A verbatim reproduction of the lines below, from the line containing "Select the U4:B NAND gate" through the line containing "The height and width of the screenshot is (1276, 1702).", both ends included, is the whole required output.

[Collected data entries]

※

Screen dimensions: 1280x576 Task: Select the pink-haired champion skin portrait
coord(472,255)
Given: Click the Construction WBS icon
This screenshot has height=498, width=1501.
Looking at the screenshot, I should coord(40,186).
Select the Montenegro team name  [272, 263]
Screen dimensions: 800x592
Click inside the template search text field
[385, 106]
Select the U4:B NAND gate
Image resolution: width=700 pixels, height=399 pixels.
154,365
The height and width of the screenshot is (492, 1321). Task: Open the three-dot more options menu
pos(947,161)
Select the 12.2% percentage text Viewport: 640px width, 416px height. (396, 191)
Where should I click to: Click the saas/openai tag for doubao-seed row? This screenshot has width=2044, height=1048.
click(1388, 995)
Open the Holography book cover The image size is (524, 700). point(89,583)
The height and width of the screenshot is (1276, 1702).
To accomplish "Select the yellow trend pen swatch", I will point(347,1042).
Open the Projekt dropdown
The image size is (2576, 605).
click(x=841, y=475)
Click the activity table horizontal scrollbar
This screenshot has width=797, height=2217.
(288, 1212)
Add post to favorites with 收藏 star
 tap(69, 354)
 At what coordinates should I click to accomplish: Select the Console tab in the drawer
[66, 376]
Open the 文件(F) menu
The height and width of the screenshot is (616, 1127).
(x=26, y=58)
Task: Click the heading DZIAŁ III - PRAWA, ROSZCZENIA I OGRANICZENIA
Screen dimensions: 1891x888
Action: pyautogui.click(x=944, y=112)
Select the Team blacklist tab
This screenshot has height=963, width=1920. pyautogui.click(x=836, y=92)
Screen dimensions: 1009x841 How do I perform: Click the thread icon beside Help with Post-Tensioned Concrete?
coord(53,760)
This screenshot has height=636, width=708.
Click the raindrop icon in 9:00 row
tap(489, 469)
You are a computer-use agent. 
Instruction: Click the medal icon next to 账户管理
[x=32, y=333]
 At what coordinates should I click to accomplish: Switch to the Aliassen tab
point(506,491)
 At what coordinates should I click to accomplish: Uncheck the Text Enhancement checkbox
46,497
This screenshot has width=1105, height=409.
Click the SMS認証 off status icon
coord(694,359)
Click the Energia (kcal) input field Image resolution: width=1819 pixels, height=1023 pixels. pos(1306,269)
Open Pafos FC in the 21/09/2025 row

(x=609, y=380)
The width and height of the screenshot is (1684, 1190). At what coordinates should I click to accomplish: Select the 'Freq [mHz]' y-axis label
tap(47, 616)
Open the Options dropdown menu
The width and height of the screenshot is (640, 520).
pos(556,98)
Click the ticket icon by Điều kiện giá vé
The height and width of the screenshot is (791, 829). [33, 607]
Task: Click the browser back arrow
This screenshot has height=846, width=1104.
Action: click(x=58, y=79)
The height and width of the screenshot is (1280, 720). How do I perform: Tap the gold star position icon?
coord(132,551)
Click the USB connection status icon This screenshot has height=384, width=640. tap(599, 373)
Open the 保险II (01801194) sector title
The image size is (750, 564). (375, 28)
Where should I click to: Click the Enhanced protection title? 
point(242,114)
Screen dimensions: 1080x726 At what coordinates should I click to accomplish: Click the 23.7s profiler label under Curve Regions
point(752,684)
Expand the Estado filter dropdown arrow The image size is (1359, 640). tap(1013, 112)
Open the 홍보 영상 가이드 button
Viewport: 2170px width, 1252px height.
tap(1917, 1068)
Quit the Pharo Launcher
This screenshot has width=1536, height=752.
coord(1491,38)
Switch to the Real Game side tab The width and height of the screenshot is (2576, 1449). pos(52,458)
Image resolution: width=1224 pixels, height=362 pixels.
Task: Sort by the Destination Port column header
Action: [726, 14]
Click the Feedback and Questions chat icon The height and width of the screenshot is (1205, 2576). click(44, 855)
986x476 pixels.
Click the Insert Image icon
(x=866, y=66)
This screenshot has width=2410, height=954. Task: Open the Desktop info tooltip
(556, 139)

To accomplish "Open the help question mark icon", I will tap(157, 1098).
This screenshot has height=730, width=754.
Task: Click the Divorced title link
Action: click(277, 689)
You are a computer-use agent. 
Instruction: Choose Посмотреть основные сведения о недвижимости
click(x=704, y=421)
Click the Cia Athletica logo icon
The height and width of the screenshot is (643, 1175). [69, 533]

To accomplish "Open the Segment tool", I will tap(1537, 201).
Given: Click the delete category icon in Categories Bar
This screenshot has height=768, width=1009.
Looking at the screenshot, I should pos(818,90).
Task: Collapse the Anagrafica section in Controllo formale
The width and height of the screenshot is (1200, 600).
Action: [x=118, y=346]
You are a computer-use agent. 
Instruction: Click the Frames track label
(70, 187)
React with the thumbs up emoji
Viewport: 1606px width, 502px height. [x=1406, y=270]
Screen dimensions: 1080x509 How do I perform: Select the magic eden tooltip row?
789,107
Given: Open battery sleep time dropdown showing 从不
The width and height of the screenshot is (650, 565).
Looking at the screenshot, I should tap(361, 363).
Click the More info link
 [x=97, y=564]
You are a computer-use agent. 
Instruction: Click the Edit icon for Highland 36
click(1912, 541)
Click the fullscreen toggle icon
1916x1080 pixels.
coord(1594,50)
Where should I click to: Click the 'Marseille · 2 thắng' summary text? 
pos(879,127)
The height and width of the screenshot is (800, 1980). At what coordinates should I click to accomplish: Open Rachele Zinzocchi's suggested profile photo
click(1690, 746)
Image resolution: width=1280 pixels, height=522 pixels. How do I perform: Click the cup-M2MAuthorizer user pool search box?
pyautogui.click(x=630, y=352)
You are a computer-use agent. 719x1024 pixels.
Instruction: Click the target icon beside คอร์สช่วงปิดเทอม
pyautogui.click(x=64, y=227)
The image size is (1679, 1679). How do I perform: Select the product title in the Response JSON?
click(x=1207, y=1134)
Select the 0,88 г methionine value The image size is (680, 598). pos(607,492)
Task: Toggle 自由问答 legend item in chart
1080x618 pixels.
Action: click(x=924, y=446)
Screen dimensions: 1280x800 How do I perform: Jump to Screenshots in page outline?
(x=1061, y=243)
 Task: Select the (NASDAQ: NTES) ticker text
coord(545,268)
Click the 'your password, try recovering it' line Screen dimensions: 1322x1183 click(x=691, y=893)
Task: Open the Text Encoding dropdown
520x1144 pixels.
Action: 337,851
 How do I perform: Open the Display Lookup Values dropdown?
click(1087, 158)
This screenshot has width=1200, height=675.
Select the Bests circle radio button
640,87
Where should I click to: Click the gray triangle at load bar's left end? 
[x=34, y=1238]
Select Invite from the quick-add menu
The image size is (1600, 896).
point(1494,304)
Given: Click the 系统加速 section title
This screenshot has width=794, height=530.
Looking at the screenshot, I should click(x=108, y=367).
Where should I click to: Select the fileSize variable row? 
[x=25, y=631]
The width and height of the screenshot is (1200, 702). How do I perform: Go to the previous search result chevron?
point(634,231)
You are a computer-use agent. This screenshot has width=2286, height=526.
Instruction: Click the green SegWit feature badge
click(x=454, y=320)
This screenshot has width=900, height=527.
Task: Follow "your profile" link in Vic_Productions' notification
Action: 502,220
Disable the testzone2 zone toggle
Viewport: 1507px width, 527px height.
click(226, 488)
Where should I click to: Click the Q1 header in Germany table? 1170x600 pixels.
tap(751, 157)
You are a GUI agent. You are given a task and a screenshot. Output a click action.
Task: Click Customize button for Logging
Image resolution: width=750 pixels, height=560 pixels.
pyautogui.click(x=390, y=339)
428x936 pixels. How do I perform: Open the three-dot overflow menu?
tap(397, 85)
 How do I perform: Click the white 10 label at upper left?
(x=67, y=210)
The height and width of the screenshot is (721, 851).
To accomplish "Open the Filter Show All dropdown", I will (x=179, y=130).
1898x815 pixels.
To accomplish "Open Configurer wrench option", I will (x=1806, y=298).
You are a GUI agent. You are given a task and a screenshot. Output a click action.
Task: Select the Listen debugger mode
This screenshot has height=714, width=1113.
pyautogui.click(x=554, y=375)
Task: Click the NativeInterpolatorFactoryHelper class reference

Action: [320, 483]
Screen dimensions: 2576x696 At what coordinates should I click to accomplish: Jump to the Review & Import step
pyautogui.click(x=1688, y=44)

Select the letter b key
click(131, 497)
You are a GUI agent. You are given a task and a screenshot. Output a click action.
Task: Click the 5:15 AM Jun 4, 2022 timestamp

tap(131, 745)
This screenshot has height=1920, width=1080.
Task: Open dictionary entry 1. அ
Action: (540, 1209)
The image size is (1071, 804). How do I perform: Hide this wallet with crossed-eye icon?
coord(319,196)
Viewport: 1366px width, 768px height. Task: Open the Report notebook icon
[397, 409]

※

WRITTEN RESPONSE
Select the U4:B NAND gate
Image resolution: width=700 pixels, height=399 pixels.
154,365
The height and width of the screenshot is (492, 1321). Task: Open the three-dot more options menu
pos(947,161)
Select the 12.2% percentage text Viewport: 640px width, 416px height. (396, 191)
Where should I click to: Click the saas/openai tag for doubao-seed row? This screenshot has width=2044, height=1048.
click(1388, 995)
Open the Holography book cover The image size is (524, 700). point(89,583)
The height and width of the screenshot is (1276, 1702).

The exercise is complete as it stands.